Иногда, как, например, в исландской саге о Ньяле (относящейся, правда, к XIII в.), человек будто отходил в сторону, становясь в позу наблюдающего за поединком, который вели боги. Согласно обычаю, победа должна сама указать на того, на чьей стороне истина. И все же в зыбком и колеблющемся мире, где фронтальные столкновения и насилие сменялись удивительными совмещениями, царит компромисс. Сцены из языческой мифологии использовались в качестве украшения христианских памятников архитектуры, в общих чертах повторяя тот же процесс, который к этому времени уже более или менее завершился в Средиземноморье. Так, эпизоды жизни героя саги Сигурда изображены на кресте в церкви св. Андрея, на острове Мэн. На крестильнице близ Гётеборга высечен герой саги Гуннар, находящийся во рву, заполненном змеями, — быть может, здесь обнаруживается и память о библейском Данииле, брошенном в яму со львами. На портале (начало XII в.) церкви
Предметы христианского культа, обнаруженные в языческих захоронениях, тоже двусмысленны. Что это — военная добыча? Символ «неведомого бога», к которому на всякий случай следует подольститься? Свидетельство тайного обращения в христианство? Знак, внешне напоминающий автохтонные языческие символы, как, например, крест, очертания которого похожи на многие священные символы скандинавов? Ведь это факт, что соперники, Христос и Тор, обладают очень похожей символикой.
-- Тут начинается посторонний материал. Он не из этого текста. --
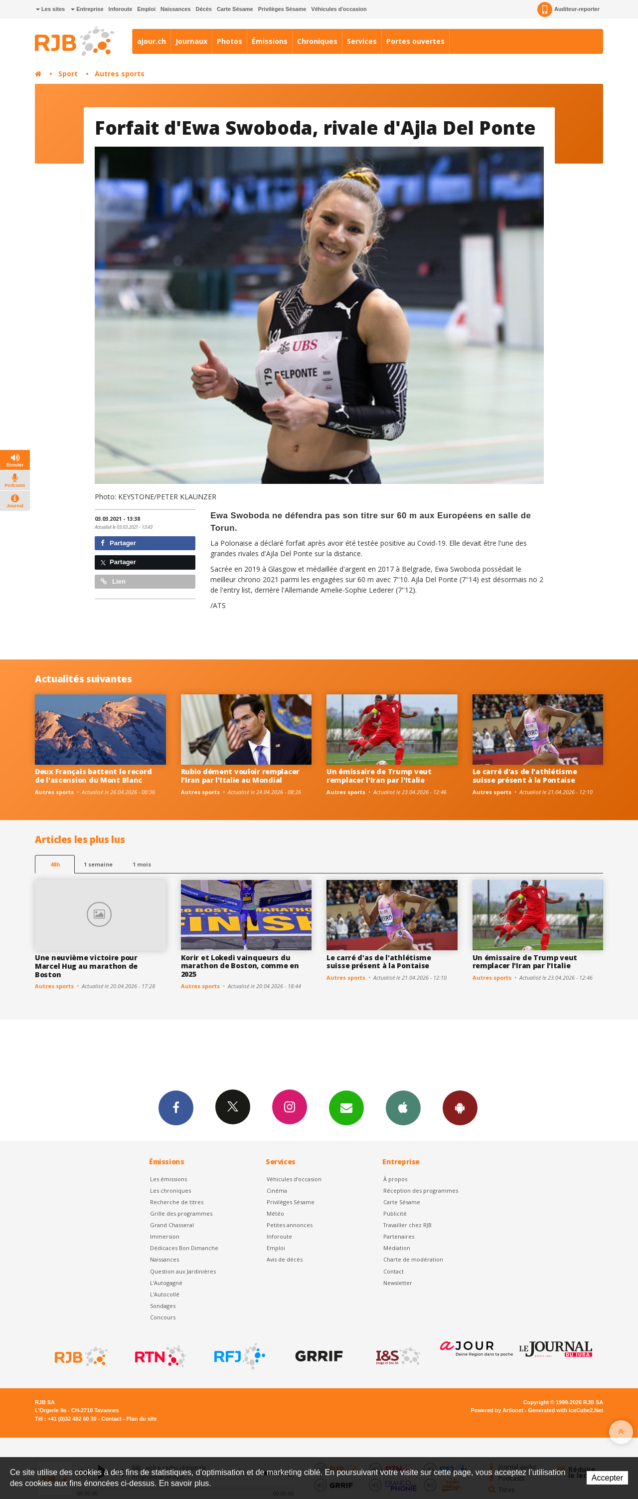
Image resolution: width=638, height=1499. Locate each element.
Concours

Неудивительно — и это тоже факт, — что это сходство использовалось в практических целях: изображения креста не только не пытались дифференцировать от изображений молота, а напротив — уподобляли и стилизовали их в такой степени, что они, как можно предполагать, вполне годились для почитания обоих богов одновременно. В Национальном музее в Копенгагене среди экспонатов есть весьма любопытная печать, принадлежавшая одному ютландскому купцу. С ее помощью можно было сделать оттиск будь то креста, будь то молота Тора.
Разумеется, нам, воспитанным на картезианстве[91], подобный синкретизм (правда, не исключавший возможности столкновений) мало приятен. Неизбежно зарождаются сомнения: может быть, категории идентичности и целостности не были чужды германцу, колебавшемуся между язычеством и христианством; может быть, пестрота культовой картины переходных столетий не являлась объективной, а всего лишь была результатом отрывочных знаний об этой эпохе, нашей неспособности понять «тайные помыслы» человека, жившего в те времена. Иногда трудно удержаться от того, чтобы не спросить (кажущаяся нелепость подобных вопросов не позволяет нам задавать их в открытую): а что означает металлический крестик, который был найден в языческой могиле? Предположить наличие бог весть каких духовных горизонтов у воина или его жены, завещавших похоронить себя с крестиком, не значит ли допустить ту же ошибку, которую мы совершили бы, когда, увидев бронзовую статуэтку танцующего Шивы, украшающую интерьер в квартире современного человека, стали бы утверждать, будто хозяин квартиры проявляет тайную склонность к индуизму? А ведь, чем черт не шутит, может быть, и проявляет, почем знать? Реальное решение проблемы, думается, следует искать на иных путях.
Германское язычество, по крайней мере язычество скандинавское, ставшее «хранилищем» преданий, пришедших на Север из самых отдаленных мест и времен, по характеру своему более мифологическое и ритуальное, чем содержательное. Оно не предлагает никакого «кредо», у него отсутствует какая-либо подлинная «теология». В нем нет ничего, кроме ожидания вселенской катастрофы, да и она растворена в атмосфере мифического безвременья и не связана с эсхатологическим ощущением будущего.